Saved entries
<<<<

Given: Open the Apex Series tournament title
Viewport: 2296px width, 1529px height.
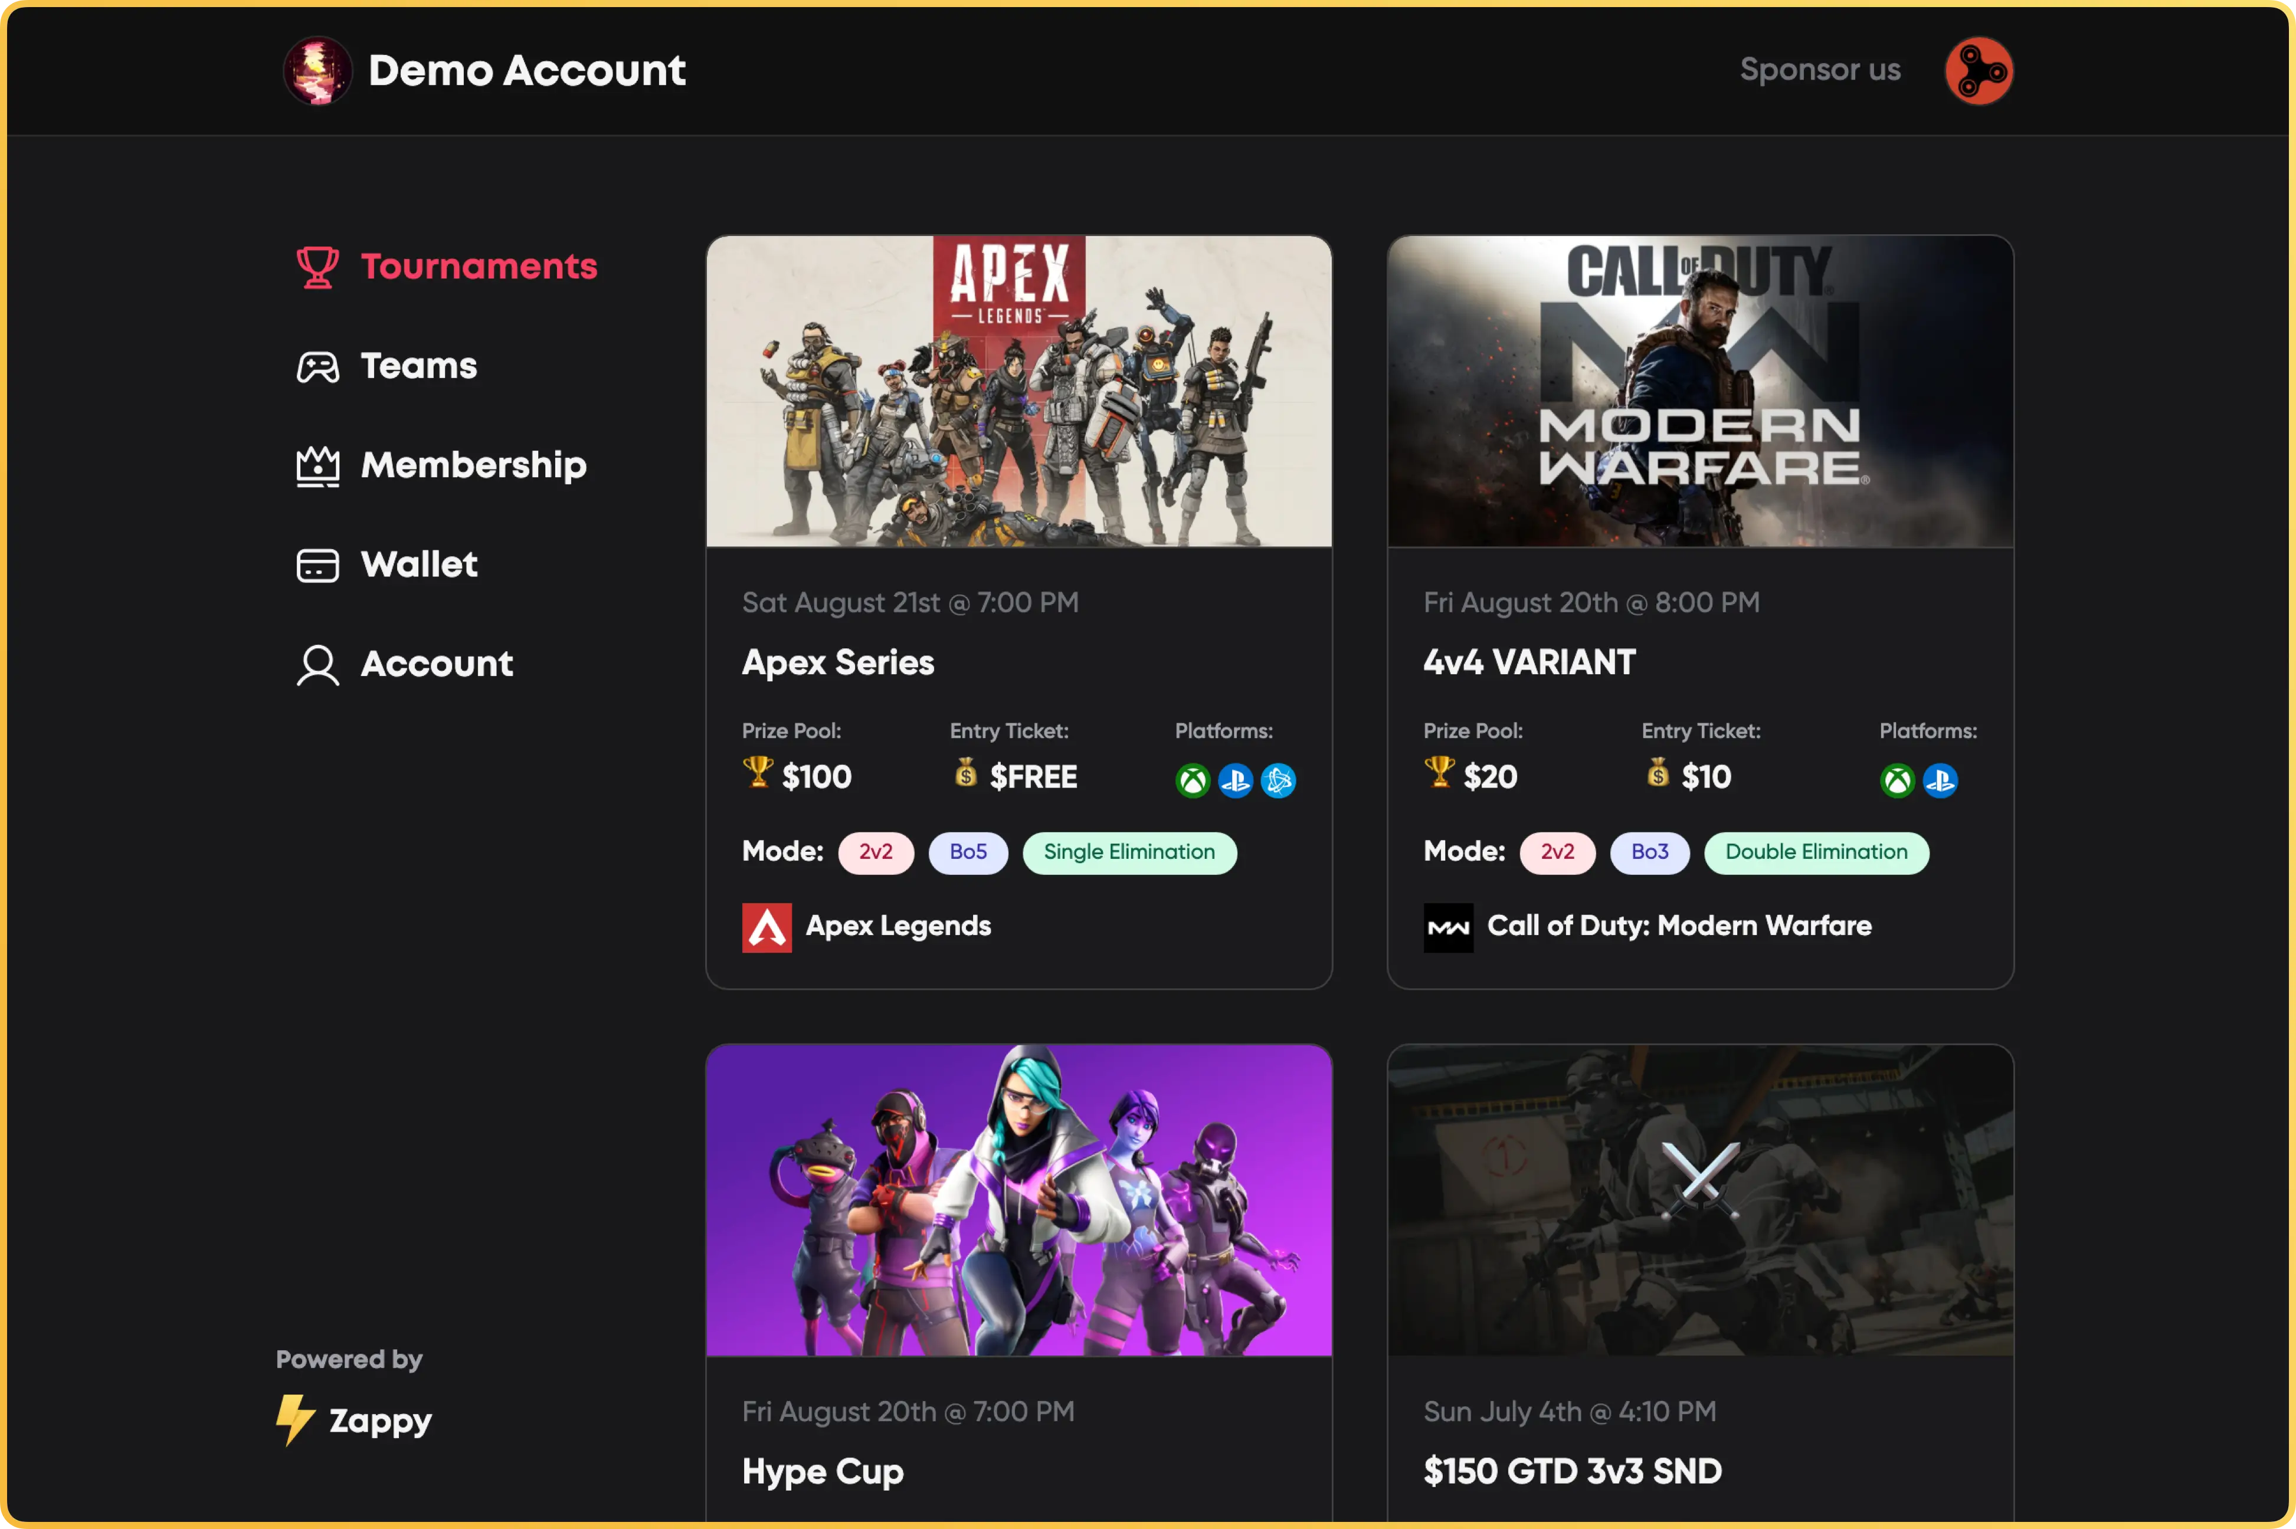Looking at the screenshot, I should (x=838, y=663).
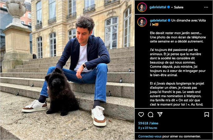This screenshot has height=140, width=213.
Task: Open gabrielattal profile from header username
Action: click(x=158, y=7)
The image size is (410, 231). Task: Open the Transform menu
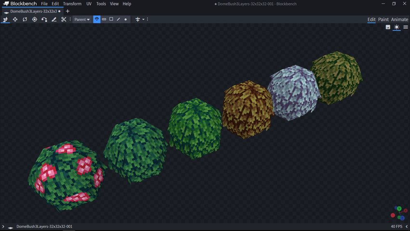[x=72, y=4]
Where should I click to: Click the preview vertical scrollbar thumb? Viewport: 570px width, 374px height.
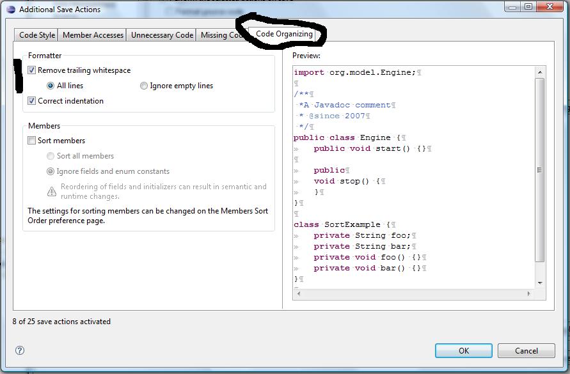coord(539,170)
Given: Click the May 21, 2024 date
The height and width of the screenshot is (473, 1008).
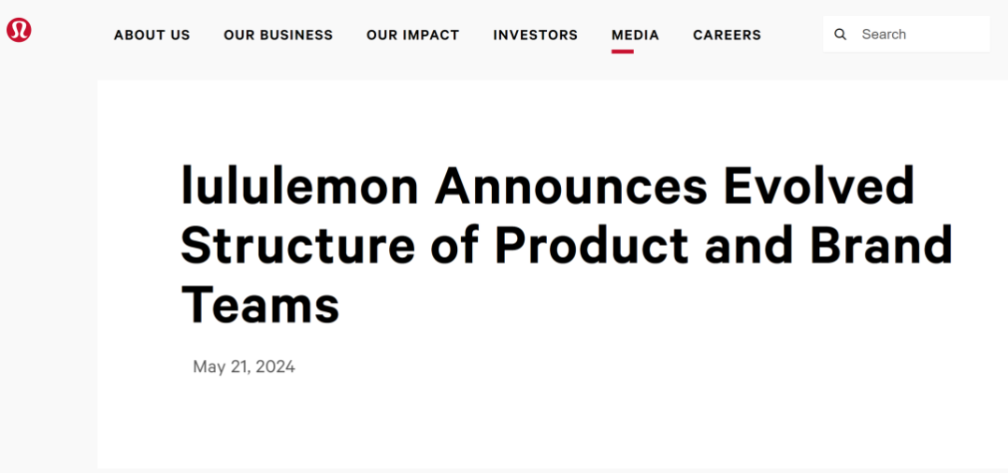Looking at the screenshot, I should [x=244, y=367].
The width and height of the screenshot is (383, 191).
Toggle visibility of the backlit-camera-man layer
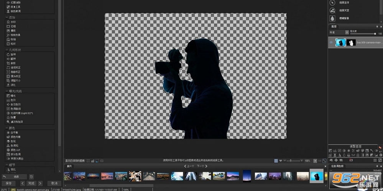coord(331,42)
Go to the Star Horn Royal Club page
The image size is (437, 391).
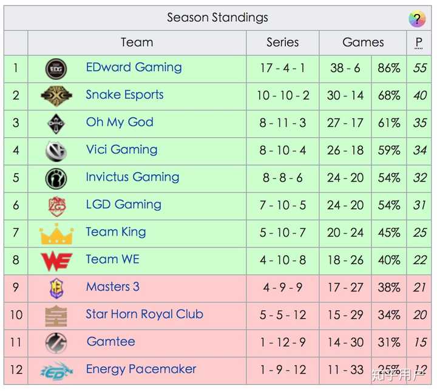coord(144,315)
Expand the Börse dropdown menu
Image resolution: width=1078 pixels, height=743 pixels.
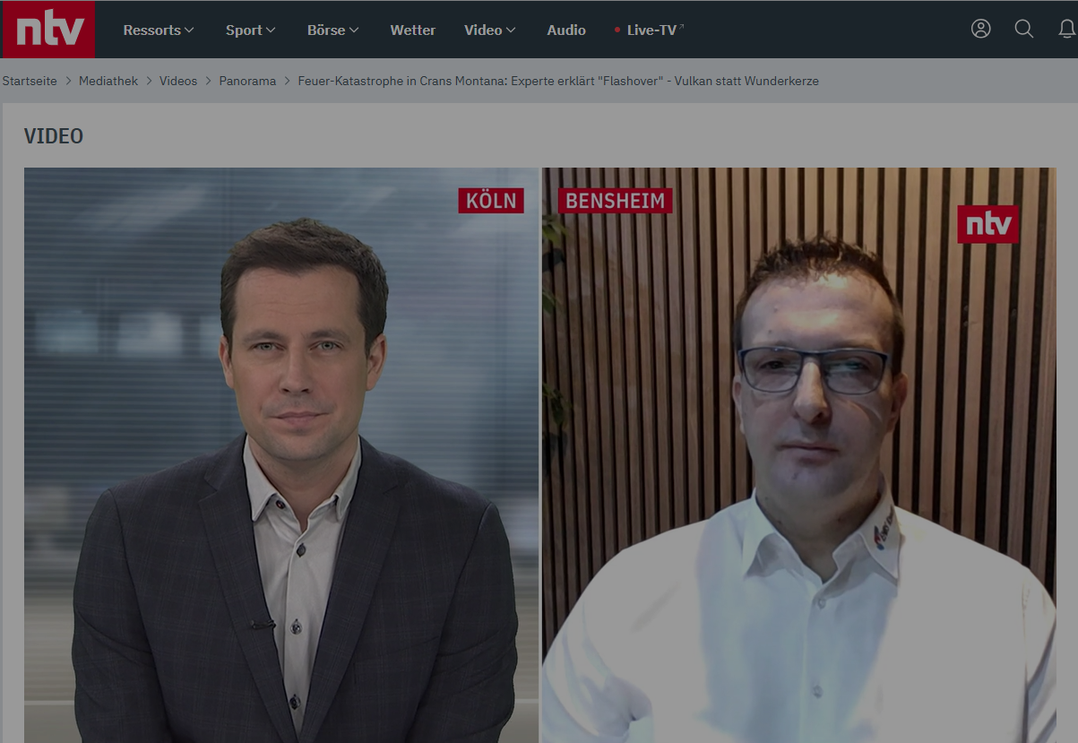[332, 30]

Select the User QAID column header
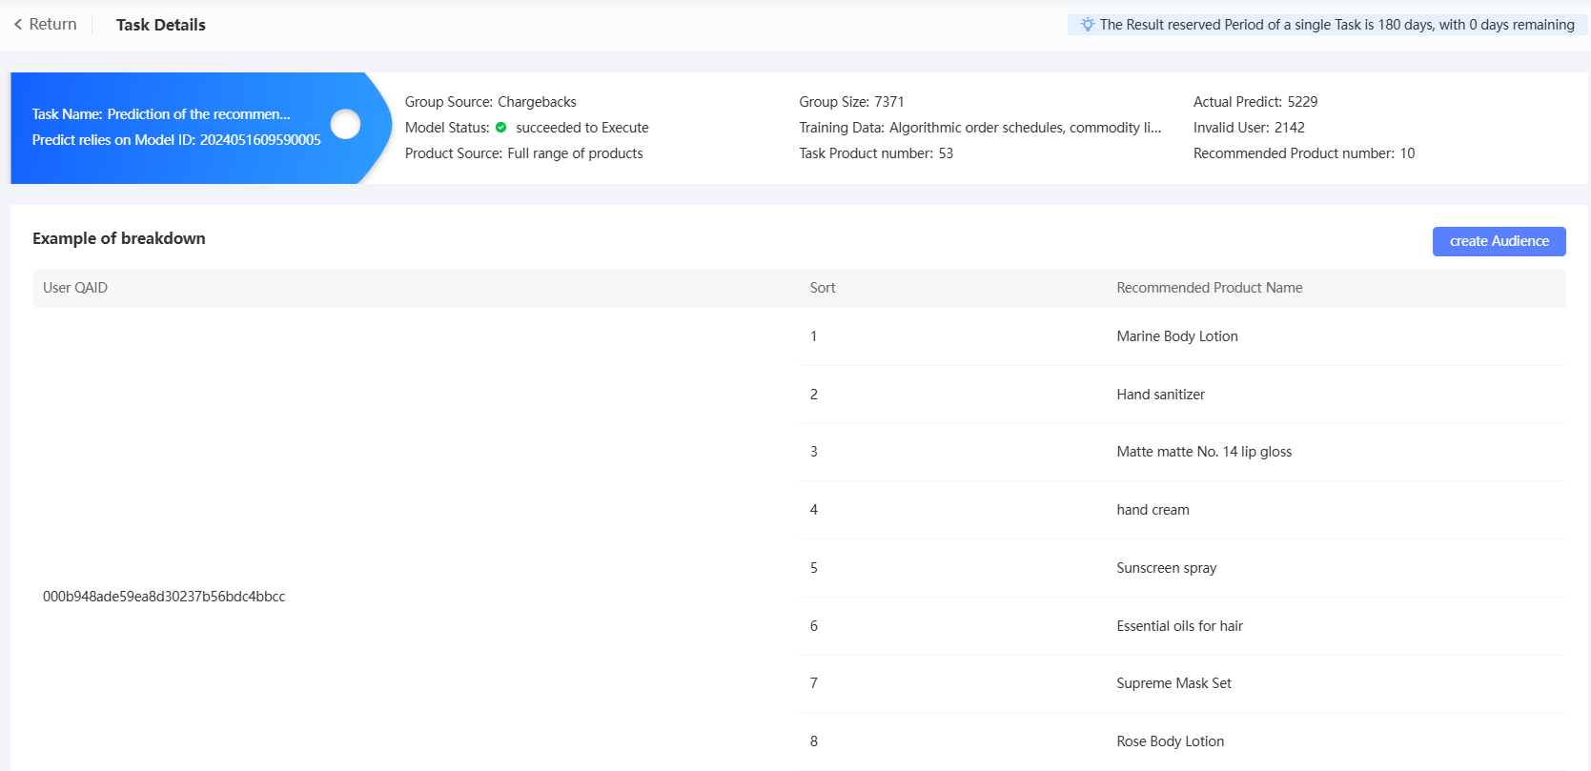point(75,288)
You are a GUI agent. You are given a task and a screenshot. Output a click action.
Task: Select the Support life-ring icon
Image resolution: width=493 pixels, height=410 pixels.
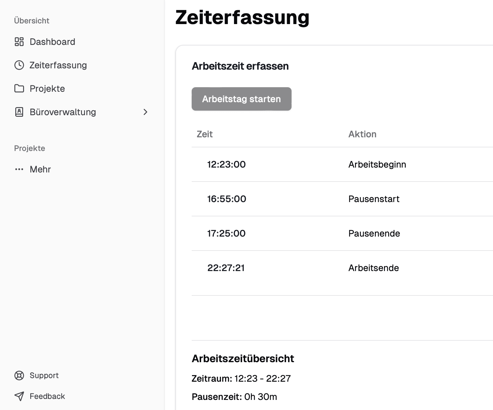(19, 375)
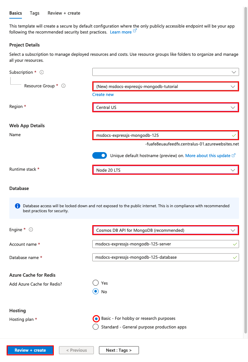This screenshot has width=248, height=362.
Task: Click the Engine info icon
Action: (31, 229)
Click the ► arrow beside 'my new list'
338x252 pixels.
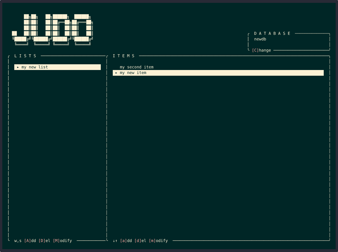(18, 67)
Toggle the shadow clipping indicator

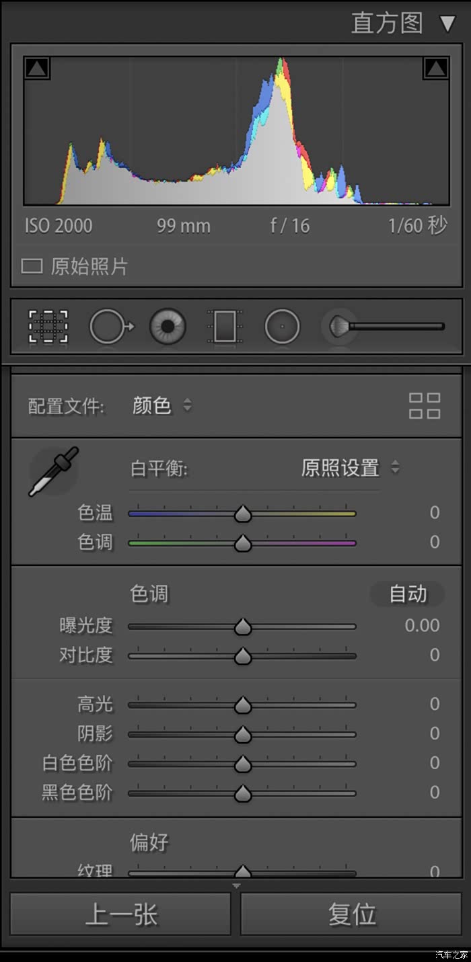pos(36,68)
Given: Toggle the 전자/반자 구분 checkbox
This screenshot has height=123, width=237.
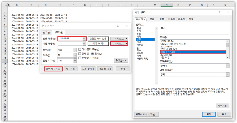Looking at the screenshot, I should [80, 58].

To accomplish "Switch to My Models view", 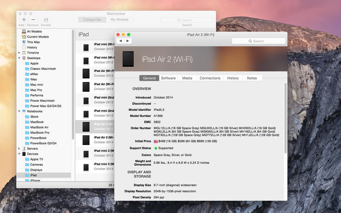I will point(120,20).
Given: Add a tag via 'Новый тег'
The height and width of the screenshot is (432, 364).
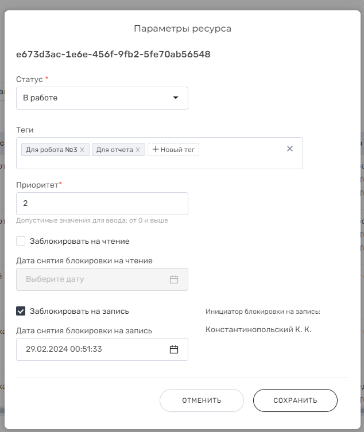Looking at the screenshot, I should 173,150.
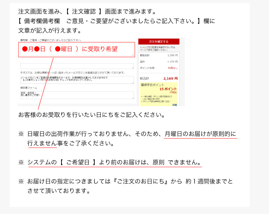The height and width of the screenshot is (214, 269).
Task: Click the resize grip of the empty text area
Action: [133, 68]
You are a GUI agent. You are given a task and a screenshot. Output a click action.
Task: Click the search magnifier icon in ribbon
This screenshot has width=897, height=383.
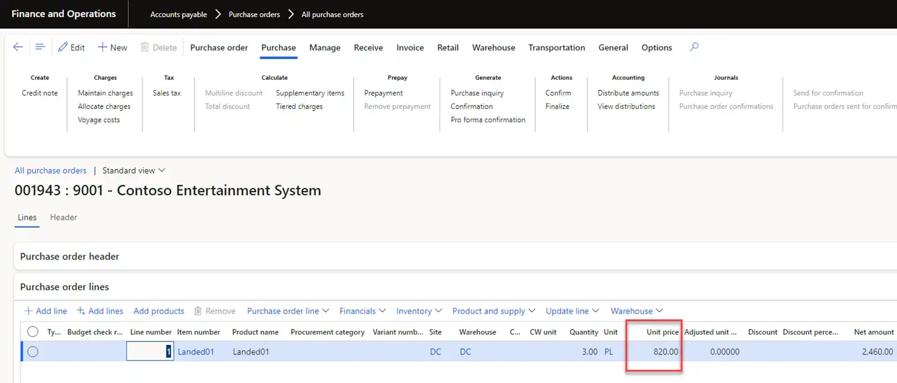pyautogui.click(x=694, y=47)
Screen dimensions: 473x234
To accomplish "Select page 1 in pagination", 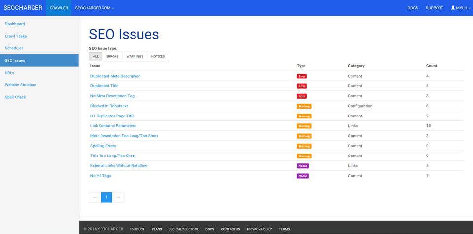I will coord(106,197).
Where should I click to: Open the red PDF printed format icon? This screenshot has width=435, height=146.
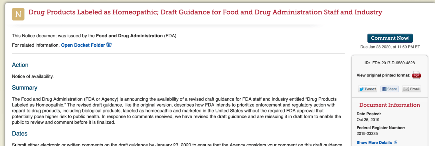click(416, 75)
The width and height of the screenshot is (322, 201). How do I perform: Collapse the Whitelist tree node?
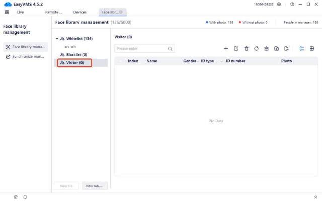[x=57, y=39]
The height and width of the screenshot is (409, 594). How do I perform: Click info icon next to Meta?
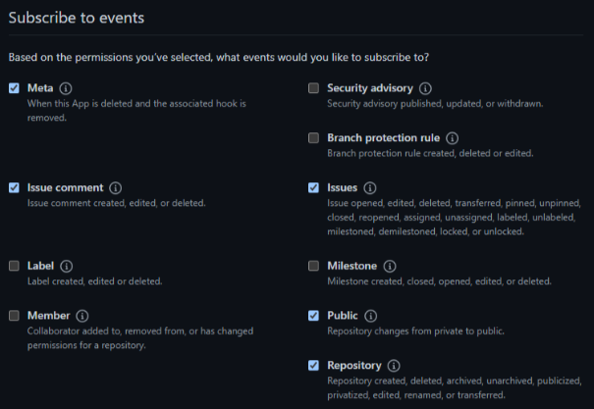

>>>>

THE PROBLEM:
Of the lines above, copy only those from the one holding "Image resolution: width=1078" to the one holding "Task: Select the Support life-ring icon", both included, and exclude every image.

SOLVED EXERCISE:
Image resolution: width=1078 pixels, height=743 pixels.
[332, 30]

Select the User QAID column header
point(75,288)
You are a GUI agent. You are given a task and a screenshot. Output a click action.
Task: Select the Support life-ring icon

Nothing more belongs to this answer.